Example 3: Applications of Transparent Soil

(36) Beside macroscopic phenotyping, microscopy is essential to visualize cellular-level processes that underlie root development. For the transparent soil to be valuable across the whole spectrum of plant science, it is essential for it to be compatible with the most common microscopy techniques. FIG. 3A shows the in vivo confocal microscopy of roots imaged at different depths within transparent soil. Specifically, the root in the background is located behind a transparent soil bead and yet it can be characterized easily by microscopy with very good resolution.

(37) The use of hydrogels for the creation of a transparent soil medium provides a wealth of opportunities for adding sensing capabilities to the medium. FIG. 3B shows the growth of G. max roots in a TS medium that had been imbued with a pH indicator (5′,5″-dibromo-o-cresolsulfophthalein, bromocresol purple, BCP) that switches from violet to yellow as the pH decreases from 6.8 to 5.5. The visible image shows how the root system creates rapidly an acidic environment in its rhizosphere which is clearly visible in the yellow coloration around the root. The comparison with the infrared imaging allows us to show the significant improvement in transparency that can be obtained by using the NIR spectrum.

(38) The granular nature of the transparent soil, and the simplicity of its production and customization, facilitate the creation of controlled heterogeneities in the growth environment to look at tropisms of the root system in vivo.
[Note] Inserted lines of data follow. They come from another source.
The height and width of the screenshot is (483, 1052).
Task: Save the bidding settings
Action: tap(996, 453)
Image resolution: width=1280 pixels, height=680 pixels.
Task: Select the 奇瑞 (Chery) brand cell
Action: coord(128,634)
FIG. 3C shows the response of a G. max root to a gradient in the mechanical properties and porosity of the transparent soil with the topmost layer being the softest and most porous and the bottommost being the hardest and least porous. The dashed lines in the image shows the interfaces between different layers of transparent soil with different concentrations of crosslinker and different particle sizes. The flattening of the root system at the interfaces between different strata of soil is surprisingly significant considering the small differences in mechanical properties between the three layers, and the granular nature of the medium. FIG. 3D shows instead the exposure of G. max roots to a gradient in water availability created by infusing the transparent soil on the left side of the container with an osmoticum (polyethylene glycol, MW=8000 g/mol). The root structure appears to respond by confining most of its growth to the right of the container and by showing different degrees of branching in the two halves of the container (nearly no branching in the low availability region of the medium). A different type of tropism is shown in the timelapse in FIG. 3E, whereby a number of beads in the bottom left corner of the container where seeded with a high concentration of nutrient, while the rest of the medium was nutrient depleted. The primary root of the G. max root system showed a very significant tropism towards the region of high nutrient concentration.
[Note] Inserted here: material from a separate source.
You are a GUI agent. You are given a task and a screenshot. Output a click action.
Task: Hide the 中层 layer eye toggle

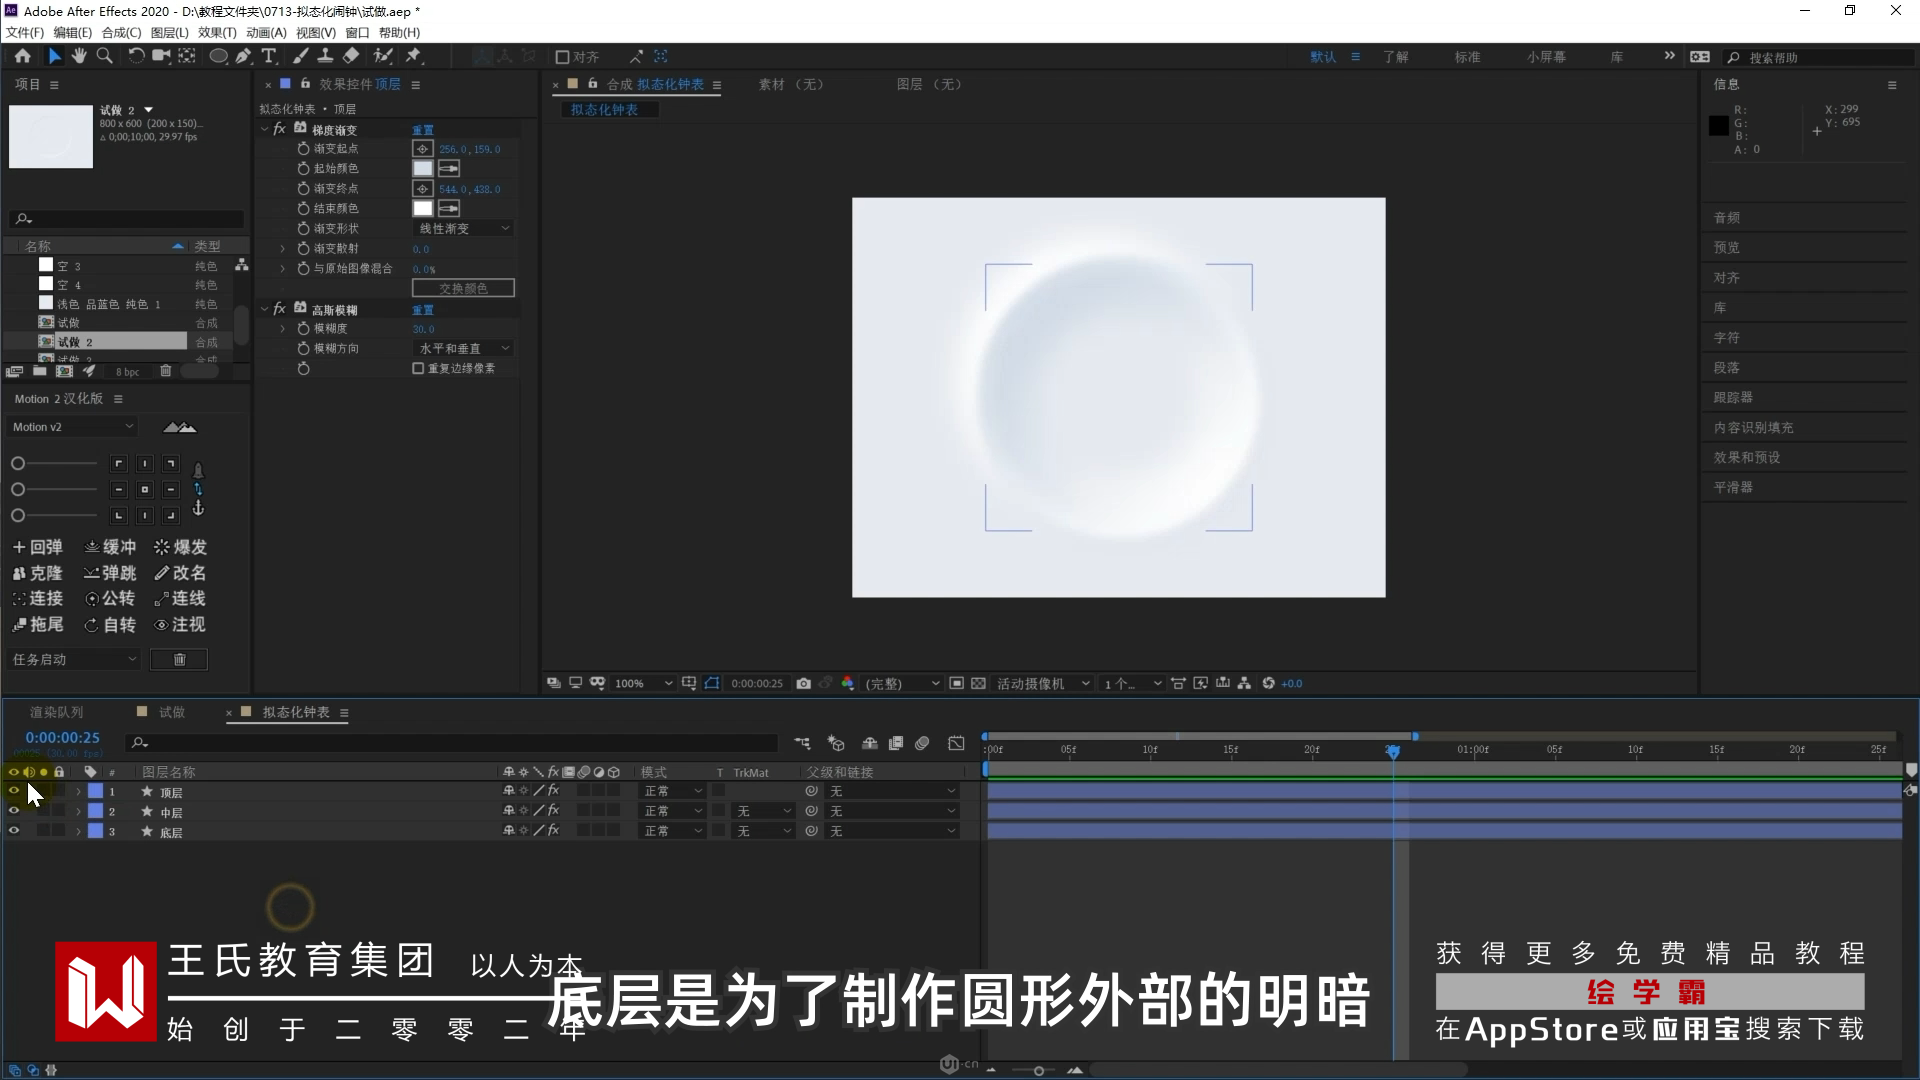[x=14, y=811]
Example 4: Procedure of Making Transparent Soil

(39) Select gel concentration and crosslinker concentration based on width/depth map (FIGS. 1C and 1D). Connect 10 mL syringe and needles to particle making system. Control the particle size by removing needles and using different kind of needles. Drop 200 mL phytagel and alginate solution into 1 L crosslinker solution with 200 rpm stirring (FIG. 1A). Let the particles crosslink for 10 minutes with 200 rpm stirring. Beads were collected from crosslinker using a fine mesh sieve. Beads were soaked in 2×MS solution (for particles transparent in 1×MS solution) or 1×MS solution (for particles transparent in 0.5 MS solution) for at least 1 hour. The ratio of soaking solution and beads is 1:1. Beads were collected from the MS solution by using a fine sieve and dried with paper towels.